*Provided data:*
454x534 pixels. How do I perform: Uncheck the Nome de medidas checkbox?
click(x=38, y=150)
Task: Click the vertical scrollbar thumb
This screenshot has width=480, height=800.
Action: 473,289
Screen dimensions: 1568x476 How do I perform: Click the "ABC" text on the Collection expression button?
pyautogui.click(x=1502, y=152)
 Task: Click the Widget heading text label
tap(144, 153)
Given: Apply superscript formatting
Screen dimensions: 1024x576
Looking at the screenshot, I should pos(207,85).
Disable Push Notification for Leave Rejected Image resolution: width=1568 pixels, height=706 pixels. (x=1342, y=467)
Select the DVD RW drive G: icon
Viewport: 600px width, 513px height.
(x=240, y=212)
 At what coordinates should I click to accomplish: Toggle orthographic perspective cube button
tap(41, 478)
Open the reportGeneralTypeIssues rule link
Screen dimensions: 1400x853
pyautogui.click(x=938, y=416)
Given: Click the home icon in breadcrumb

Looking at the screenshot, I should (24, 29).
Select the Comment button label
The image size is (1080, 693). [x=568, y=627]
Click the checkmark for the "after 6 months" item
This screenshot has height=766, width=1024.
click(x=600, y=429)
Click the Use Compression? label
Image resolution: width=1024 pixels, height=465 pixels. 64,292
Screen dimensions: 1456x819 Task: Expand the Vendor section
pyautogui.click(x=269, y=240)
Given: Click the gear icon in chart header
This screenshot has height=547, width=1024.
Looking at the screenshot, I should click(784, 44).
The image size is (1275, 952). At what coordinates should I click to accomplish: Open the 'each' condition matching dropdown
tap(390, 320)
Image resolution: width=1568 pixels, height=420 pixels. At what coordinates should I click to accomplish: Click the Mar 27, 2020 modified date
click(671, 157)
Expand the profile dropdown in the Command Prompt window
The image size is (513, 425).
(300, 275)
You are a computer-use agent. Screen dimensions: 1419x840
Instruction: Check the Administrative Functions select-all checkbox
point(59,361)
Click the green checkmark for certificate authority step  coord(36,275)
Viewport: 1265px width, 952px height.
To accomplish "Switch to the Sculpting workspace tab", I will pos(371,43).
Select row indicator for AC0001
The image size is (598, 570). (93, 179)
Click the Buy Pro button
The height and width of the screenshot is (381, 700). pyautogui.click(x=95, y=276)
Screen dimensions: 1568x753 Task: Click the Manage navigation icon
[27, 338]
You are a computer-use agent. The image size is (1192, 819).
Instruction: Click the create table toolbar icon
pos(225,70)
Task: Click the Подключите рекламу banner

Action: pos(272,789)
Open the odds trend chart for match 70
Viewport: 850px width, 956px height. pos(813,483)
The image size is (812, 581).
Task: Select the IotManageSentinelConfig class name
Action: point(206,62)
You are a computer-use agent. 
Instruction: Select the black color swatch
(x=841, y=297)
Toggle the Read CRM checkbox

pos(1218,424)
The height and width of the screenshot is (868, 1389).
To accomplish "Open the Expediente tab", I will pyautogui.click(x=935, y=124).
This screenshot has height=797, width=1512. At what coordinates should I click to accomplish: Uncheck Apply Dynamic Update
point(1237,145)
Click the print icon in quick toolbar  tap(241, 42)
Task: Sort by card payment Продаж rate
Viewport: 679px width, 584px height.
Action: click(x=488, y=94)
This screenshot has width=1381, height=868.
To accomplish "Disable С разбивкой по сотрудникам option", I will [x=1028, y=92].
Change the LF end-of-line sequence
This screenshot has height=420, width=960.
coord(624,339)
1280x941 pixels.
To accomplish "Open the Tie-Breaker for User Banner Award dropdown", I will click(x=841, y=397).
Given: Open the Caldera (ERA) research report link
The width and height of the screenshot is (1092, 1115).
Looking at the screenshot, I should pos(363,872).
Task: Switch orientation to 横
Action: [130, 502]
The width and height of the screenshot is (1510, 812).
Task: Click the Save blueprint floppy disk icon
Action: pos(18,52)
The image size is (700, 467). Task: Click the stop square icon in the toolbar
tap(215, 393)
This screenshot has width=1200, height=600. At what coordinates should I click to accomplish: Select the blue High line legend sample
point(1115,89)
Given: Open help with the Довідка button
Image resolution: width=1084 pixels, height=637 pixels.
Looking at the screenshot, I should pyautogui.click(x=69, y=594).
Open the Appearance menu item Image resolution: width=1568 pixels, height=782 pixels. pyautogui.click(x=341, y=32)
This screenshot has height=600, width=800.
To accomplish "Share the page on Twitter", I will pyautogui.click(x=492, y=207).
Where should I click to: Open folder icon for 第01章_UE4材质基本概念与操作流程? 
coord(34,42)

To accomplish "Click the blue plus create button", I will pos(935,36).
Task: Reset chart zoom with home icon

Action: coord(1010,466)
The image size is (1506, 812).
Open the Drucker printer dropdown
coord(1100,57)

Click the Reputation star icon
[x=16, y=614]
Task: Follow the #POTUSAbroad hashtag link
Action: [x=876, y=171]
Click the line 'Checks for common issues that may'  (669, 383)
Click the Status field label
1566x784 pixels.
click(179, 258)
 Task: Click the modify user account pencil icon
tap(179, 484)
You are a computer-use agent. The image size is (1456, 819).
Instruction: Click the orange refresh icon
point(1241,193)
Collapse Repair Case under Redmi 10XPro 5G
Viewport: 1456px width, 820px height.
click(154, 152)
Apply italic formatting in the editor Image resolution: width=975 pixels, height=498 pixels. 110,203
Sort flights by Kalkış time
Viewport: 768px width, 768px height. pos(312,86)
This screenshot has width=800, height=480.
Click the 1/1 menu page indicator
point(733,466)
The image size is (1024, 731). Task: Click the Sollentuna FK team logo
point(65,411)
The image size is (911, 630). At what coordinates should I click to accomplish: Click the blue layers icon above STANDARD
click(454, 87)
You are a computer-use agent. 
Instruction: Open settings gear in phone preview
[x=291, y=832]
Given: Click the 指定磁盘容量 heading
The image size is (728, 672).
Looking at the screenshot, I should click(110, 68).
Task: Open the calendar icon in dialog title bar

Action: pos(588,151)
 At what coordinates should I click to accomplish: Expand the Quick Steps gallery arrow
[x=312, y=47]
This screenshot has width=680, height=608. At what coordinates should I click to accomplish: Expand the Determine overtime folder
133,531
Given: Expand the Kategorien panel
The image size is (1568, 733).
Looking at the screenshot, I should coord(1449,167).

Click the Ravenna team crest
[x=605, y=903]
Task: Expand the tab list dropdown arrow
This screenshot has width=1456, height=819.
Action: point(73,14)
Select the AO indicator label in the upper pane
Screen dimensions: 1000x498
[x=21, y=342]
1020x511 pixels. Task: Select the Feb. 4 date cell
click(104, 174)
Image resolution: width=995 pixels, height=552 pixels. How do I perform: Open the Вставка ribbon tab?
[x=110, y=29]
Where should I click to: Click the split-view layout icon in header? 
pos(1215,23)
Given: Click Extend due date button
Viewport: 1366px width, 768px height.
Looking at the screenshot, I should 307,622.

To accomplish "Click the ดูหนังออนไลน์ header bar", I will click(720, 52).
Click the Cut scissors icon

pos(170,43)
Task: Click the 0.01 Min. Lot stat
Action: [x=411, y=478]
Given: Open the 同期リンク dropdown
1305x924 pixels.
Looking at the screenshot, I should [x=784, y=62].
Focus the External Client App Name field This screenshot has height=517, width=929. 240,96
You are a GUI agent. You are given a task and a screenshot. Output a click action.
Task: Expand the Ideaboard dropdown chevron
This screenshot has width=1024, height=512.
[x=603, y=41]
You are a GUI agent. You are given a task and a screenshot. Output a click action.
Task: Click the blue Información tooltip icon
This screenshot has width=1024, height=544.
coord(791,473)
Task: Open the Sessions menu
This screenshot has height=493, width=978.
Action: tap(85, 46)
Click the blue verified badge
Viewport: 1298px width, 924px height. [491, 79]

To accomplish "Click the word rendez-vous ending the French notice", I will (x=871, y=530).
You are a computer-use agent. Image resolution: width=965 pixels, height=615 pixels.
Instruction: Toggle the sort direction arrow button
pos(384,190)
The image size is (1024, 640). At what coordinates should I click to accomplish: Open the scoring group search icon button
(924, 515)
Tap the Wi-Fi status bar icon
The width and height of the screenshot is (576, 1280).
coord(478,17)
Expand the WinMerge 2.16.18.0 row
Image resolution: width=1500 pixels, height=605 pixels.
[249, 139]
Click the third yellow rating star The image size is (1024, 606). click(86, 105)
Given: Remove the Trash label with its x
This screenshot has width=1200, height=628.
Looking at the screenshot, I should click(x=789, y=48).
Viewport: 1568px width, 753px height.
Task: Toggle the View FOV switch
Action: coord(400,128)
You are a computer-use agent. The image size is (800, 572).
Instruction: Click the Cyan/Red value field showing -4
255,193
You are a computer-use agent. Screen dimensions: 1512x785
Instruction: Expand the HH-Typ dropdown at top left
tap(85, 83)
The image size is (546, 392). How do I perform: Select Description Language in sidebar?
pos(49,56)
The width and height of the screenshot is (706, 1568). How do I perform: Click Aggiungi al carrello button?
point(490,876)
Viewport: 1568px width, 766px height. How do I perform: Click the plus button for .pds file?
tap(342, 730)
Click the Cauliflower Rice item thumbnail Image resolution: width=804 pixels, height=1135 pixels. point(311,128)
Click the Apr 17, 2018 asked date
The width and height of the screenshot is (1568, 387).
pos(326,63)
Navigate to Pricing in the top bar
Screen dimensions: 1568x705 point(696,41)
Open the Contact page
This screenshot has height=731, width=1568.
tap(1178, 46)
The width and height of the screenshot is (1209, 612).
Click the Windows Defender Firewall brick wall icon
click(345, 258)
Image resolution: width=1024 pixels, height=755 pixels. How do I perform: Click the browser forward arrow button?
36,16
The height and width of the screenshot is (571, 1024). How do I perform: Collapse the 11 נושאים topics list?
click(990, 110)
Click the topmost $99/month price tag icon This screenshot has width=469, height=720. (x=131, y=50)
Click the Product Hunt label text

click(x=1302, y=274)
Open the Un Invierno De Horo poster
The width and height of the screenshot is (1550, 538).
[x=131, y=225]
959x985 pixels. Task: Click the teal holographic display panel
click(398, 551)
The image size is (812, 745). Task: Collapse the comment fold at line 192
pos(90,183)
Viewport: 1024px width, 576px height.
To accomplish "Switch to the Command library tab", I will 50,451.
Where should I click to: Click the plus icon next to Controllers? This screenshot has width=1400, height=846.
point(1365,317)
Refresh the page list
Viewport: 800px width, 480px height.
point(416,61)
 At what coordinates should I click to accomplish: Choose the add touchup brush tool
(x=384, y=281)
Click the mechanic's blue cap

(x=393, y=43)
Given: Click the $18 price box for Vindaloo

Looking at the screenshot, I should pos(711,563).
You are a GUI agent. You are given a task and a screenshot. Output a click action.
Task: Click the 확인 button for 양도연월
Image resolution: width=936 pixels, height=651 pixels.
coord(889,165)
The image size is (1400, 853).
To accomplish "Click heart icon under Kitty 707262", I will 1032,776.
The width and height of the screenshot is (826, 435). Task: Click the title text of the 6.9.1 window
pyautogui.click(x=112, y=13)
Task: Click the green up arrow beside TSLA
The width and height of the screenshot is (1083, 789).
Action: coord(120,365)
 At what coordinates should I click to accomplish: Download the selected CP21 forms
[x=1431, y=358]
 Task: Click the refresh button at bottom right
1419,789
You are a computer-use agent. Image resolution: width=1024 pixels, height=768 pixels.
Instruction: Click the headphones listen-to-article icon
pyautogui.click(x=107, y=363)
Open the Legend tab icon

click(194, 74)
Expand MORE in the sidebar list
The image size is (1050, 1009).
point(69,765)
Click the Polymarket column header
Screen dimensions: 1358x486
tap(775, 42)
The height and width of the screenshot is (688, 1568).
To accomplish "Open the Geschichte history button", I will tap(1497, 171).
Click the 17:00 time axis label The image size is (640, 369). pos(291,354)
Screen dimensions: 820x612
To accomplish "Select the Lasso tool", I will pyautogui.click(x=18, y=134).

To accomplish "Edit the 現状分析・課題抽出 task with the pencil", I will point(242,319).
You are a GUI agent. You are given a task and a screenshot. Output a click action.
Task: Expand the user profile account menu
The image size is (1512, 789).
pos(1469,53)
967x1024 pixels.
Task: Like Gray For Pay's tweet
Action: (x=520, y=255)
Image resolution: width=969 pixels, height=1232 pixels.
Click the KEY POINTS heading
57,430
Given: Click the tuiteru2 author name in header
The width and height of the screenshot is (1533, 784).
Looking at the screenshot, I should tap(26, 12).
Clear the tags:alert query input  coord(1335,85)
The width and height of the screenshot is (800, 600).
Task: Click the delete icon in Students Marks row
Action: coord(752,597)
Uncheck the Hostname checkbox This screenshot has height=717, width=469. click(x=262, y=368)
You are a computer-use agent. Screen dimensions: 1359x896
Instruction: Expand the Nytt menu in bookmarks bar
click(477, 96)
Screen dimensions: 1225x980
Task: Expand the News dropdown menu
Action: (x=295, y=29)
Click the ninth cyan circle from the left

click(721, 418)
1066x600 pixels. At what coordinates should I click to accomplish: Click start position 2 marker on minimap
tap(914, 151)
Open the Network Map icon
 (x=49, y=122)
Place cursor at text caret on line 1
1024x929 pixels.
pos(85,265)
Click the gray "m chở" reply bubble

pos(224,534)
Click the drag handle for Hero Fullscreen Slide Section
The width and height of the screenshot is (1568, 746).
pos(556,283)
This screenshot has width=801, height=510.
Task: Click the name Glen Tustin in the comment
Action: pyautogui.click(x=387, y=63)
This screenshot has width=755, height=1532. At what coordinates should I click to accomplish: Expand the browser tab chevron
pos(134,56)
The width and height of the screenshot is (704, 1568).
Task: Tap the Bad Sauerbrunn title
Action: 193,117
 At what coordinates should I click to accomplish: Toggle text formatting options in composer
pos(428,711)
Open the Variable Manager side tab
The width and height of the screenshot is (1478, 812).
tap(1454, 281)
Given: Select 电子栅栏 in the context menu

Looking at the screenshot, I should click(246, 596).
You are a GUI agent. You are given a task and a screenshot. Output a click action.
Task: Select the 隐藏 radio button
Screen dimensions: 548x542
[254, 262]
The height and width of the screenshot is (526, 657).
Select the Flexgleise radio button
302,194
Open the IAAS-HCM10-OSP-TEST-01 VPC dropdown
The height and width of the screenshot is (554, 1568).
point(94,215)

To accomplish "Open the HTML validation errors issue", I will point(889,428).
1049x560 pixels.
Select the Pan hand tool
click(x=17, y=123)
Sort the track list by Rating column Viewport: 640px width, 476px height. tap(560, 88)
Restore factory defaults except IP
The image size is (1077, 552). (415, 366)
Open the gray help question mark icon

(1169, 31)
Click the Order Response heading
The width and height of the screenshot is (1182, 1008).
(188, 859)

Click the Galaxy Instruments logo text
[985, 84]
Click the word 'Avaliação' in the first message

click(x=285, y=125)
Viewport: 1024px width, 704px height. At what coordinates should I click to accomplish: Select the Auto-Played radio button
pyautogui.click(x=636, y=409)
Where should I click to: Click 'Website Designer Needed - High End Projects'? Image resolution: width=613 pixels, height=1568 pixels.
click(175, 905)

*Instructions for the task:* Copy out the records above word for word, from the line with "I will point(889,428)." up to and including the line with "pyautogui.click(x=636, y=409)".

*Response to the exercise:*
To accomplish "Open the HTML validation errors issue", I will point(889,428).
1049x560 pixels.
Select the Pan hand tool
click(x=17, y=123)
Sort the track list by Rating column Viewport: 640px width, 476px height. tap(560, 88)
Restore factory defaults except IP
The image size is (1077, 552). (415, 366)
Open the gray help question mark icon

(1169, 31)
Click the Order Response heading
The width and height of the screenshot is (1182, 1008).
(188, 859)

Click the Galaxy Instruments logo text
[985, 84]
Click the word 'Avaliação' in the first message

click(x=285, y=125)
Viewport: 1024px width, 704px height. At what coordinates should I click to accomplish: Select the Auto-Played radio button
pyautogui.click(x=636, y=409)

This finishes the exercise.